Santa Maria in Trastevere
The Basilica of Santa Maria in Trastevere (Our Lady in Trastevere) is a titular minor basilica in the Trastevere district of Rome, and one of the oldest churches of Rome where Mass was celebrated openly. The first sanctuary was built in 221 and 227 by Pope Callixtus I and later completed by Pope Julius I. The church has large areas of important mosaics from the late 13th century by Pietro Cavallini.
The inscription on the episcopal throne states that this is the first church in Rome dedicated to Mary, mother of Jesus, although some claim that privilege belongs to the Basilica di Santa Maria Maggiore.
The church has always been the focus of local religious and civic life and, as has been famously remarked, if Trastevere were a small city on a dusty hilltop in southern Italy, instead of being a district on the ‘wrong’ side of the river in the heart of Rome, Santa Maria in Trastevere would be its cathedral.
The history of the church as a title for cardinal priests goes back to the earliest cardinals. The title here was, by tradition, given to St Calepodius when he was created cardinal in the early 3rd century (or, at least, given rank equivalent to that of cardinal; he would have been the priest of the church with functions similar to that of later cardinals).
What I found interesting though, was the narthex. There is a large collection of pagan and early Christian inscriptions (3rd century), and some fragments of 9th century sculpture as well as medieval frescoes. There are also bits of sarcophagi, and worn-out Renaissance memorial floor-slabs. Many of the pagan ones were collected from the tombs on the Appian Way in the 18th and early 19th centuries. It looked like pages of an ancient or historical book, revealing stories about the past.
For lunch, the majority of us went to Tonnarello, a popular restaurant recommended by Fr. Derrick, (and google reviews of course *cough 30k reviews that vouch for 4.7 stars!) and the food was no doubt really good! Some recommendations would be the Lasagne, Fried rice balls and the Eggplant Pasta, Or Carbonara! But their portions are rather large, if you aren’t a heavy eater, you might want to share your pasta with a friend!

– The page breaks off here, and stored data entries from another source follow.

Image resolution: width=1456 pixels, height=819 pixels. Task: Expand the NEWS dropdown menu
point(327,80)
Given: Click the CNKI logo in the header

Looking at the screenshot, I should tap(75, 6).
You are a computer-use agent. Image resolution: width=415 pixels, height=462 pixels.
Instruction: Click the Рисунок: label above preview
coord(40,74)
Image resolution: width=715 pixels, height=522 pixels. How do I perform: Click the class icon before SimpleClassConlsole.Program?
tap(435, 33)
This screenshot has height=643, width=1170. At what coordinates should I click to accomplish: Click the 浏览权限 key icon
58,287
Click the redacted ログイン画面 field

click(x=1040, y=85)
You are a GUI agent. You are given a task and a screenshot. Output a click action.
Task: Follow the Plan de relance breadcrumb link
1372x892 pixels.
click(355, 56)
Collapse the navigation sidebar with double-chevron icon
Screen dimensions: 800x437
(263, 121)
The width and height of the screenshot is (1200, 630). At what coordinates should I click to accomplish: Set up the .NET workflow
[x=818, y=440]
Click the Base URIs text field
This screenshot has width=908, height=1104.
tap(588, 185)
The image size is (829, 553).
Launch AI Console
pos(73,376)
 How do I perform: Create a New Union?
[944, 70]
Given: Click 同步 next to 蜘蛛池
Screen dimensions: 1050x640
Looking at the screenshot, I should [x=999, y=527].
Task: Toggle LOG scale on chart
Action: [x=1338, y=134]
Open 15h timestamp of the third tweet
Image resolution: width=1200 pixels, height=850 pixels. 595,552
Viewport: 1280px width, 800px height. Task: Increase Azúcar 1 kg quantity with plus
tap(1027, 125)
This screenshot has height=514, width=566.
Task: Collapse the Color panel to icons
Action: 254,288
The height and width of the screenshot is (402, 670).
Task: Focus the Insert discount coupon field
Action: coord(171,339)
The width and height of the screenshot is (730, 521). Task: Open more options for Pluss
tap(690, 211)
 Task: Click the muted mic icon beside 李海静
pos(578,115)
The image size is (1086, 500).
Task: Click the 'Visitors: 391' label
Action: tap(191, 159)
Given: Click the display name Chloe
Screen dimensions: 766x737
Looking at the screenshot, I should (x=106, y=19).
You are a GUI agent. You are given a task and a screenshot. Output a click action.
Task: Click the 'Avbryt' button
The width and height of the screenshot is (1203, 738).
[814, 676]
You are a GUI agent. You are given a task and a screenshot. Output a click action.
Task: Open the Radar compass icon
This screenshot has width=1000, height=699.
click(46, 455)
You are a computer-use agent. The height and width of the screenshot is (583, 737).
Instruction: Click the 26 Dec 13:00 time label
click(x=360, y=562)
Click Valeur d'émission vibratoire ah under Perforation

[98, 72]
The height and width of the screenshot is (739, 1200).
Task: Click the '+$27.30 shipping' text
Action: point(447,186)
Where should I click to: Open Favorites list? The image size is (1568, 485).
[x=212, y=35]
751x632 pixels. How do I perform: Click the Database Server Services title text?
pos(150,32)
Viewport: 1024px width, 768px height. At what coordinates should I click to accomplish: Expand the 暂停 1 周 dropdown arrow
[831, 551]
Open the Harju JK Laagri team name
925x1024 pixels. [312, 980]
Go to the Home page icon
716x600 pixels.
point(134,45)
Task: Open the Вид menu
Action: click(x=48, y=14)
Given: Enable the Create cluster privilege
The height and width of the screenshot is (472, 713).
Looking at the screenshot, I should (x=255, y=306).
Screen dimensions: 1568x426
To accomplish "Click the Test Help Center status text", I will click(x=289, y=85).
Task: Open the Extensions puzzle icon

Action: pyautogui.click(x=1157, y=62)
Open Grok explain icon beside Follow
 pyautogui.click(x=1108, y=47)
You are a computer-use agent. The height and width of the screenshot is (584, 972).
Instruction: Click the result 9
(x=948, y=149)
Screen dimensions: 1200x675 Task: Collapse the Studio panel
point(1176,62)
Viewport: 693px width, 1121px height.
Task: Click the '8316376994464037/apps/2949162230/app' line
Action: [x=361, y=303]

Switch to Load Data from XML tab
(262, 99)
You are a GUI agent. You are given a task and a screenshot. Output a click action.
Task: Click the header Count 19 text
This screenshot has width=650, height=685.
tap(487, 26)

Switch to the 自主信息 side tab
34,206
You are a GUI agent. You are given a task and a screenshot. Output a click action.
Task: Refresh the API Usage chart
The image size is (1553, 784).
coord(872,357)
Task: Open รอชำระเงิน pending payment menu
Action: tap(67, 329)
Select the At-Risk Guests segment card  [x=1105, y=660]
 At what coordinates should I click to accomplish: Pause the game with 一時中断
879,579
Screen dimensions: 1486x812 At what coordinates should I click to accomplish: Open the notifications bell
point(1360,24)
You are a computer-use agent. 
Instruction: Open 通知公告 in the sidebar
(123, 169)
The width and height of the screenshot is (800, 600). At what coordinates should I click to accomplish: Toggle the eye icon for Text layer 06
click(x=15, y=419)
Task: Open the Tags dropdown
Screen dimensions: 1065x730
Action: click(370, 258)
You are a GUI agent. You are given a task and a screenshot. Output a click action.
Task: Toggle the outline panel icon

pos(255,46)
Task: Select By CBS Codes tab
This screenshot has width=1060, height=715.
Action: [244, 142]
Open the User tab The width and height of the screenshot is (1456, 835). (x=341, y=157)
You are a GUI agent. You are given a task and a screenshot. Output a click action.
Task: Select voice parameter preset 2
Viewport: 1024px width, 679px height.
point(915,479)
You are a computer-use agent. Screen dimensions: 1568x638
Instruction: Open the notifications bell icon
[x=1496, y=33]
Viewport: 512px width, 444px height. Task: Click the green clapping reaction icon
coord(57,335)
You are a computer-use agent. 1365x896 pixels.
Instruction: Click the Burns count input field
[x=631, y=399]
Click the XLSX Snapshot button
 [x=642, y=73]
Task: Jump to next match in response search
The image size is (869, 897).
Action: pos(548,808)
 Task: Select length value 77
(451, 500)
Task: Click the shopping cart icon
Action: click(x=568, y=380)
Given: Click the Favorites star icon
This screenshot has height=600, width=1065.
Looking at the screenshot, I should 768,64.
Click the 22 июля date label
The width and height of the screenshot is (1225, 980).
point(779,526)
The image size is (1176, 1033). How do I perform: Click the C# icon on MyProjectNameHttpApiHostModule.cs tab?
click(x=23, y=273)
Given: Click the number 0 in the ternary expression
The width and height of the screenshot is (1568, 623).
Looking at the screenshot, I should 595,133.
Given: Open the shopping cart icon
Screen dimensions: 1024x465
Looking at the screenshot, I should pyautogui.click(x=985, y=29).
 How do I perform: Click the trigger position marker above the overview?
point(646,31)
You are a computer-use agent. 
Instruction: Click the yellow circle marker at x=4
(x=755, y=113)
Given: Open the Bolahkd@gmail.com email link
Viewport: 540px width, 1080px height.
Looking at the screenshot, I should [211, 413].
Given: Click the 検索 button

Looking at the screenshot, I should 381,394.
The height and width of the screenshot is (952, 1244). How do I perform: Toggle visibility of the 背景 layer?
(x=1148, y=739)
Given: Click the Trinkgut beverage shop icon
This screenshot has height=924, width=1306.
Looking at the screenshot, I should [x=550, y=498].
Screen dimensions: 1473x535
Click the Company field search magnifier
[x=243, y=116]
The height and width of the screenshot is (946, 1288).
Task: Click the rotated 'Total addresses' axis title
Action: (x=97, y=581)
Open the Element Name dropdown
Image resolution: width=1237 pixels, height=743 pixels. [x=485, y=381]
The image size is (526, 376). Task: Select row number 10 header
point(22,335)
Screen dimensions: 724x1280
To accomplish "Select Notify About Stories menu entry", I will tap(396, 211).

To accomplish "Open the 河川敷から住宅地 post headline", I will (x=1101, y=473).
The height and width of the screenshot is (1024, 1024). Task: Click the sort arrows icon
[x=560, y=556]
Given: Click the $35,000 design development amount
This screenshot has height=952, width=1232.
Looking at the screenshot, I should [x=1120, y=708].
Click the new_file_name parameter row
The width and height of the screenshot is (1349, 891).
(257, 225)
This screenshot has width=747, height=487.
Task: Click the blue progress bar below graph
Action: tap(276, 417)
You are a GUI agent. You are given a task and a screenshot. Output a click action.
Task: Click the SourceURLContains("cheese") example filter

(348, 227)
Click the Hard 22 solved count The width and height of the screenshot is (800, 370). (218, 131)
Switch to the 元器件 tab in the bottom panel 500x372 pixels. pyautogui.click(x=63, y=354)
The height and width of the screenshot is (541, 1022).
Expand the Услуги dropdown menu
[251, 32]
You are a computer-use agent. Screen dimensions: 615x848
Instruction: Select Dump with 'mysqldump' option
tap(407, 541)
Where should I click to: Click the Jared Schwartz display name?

After lunch, we had some time to roam about and we spent the time eating gelato, taking pictures with amazing (fall-like) scenery, and visiting souvenir shops!
Basilica of St Paul’s Outside the Wall
After filling our stomachs with yummy pasta and exploring the Trastevere, we headed to The Basilica of St. Paul’s Outside the Walls, which is one of the four major basilicas of Rome, and is the second largest after St. Peter’s Basilica. It was founded on the burial ground of St. Paul. In 1823, a workman repairing part of the Basilica’s roof started a fire that led to the near total destruction of the Basilica, and the Basilica’s Cloister was one of the few parts which survived the fire. After the fire, many countries made donations for the restoration of the church, which was reopened in 1840. In its interior, we saw mosaics from the thirteenth century, a large twelfth-century chandelier, and the marble tombstone under which the remains of St. Paul lie. On the Basilica’s walls, we also observed the portraits of each of the popes, all the way from Peter to our current pope Francis.
Walking into the Basilica, the enormous pillars are the first things that stand out to me. I was instantly reminded that we, the people, are the pillars of the church just as St Peter and Paul were. A statue of St Paul sits in the centre of the pillars. As this is also the site of St Paul’s death, the pillars surrounding the statue of St Paul mimics his prison. Yet this “prison” doesn’t remind me of the tragedy of his execution but rather how the pillars represent the steadfastness of St Paul’s faith, to be the prisoner of the Lord.